Table 5 looks at how well the configurations can work with unseen data. It displays the average results from the test phase. PRA-UNet shows that it works well most of the time, with an average Dice of 95.71%, an Accuracy of 99.61%, and an IoU of 91.78%. Even though the training metrics show a small drop, this drop is not significant, which shows that PRA-UNet can effectively generalize real-world data. On the other hand, some configurations show much bigger drops, which shows that they are not as good at generalizing. This difference in performance shows how strong and useful PRA-UNet is in the clinic for accurately separating brain tumors.

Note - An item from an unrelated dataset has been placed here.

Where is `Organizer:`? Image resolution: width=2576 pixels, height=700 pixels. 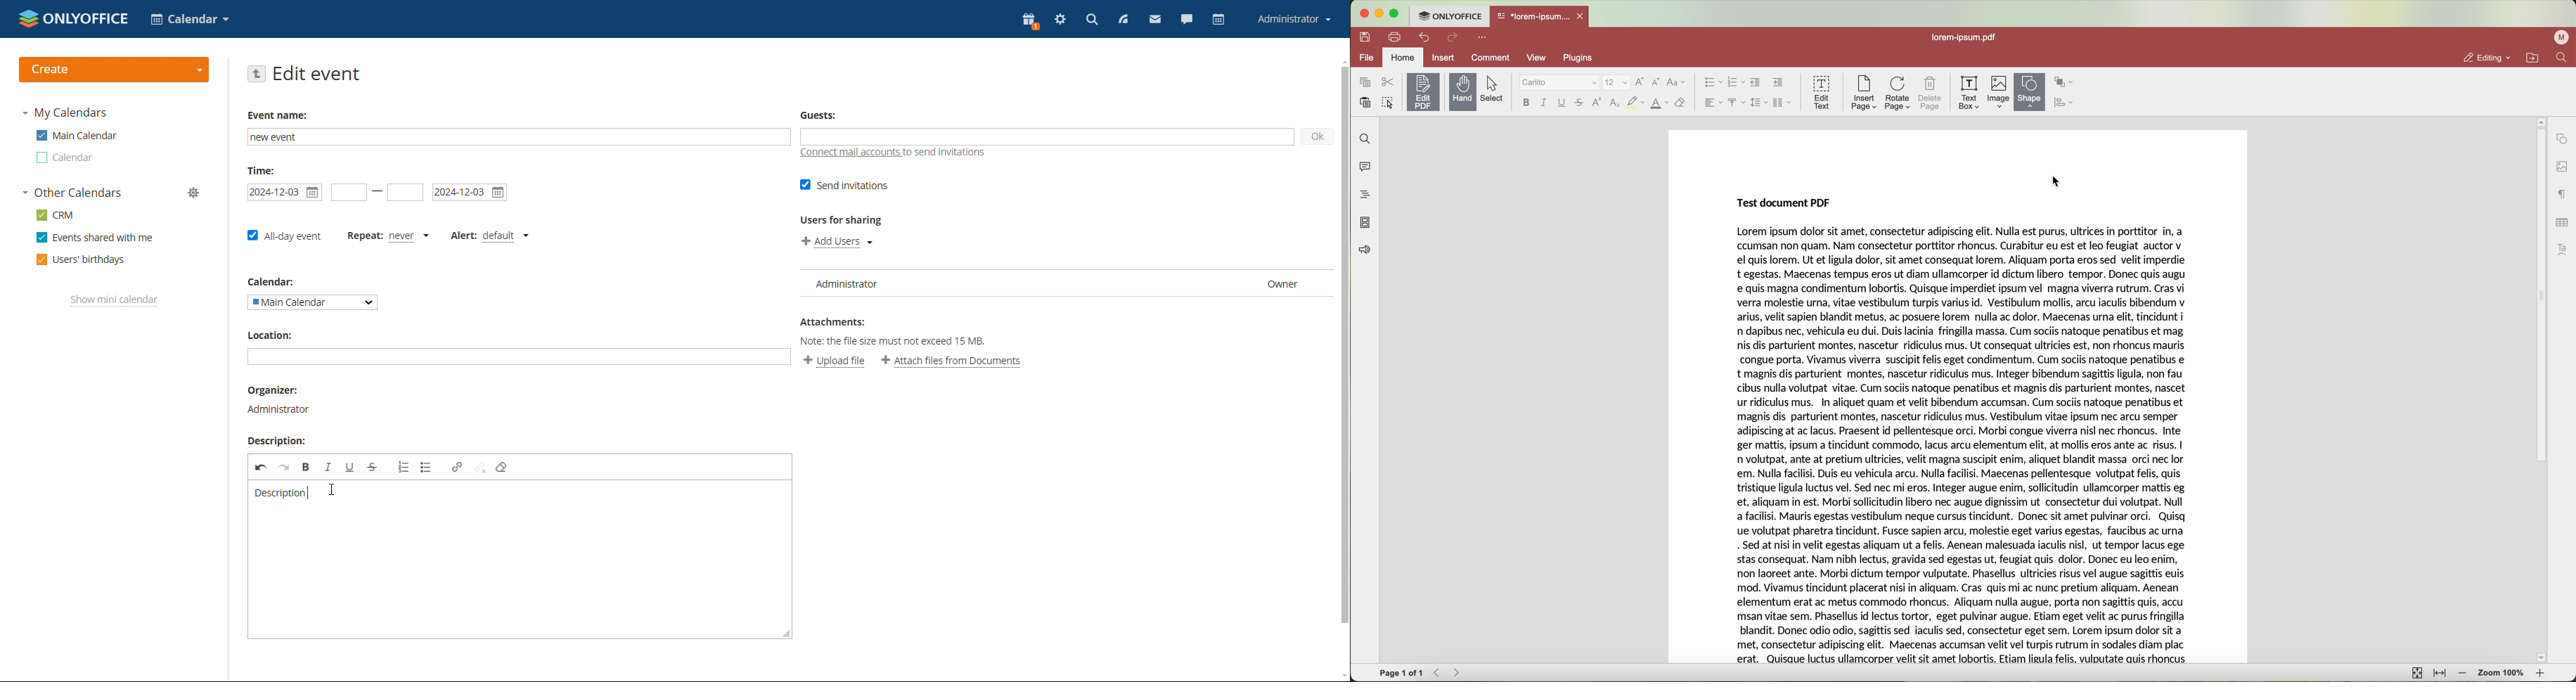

Table 6 provides a deeper statistical exploration of the segmentation performance of all configurations by incorporating not only the Avg and σ, but also the SEM and CI95 and CI99. These metrics offer a more rigorous evaluation of result stability and the reliability of performance differences between models.

Overall, PRA-UNet shows the most minor variance, the lowest SEM, and the tightest confidence intervals among all configurations. These results indicate superior consistency across the five test runs, confirming the model’s robustness and its ability to maintain stable predictions even when exposed to variation in test data.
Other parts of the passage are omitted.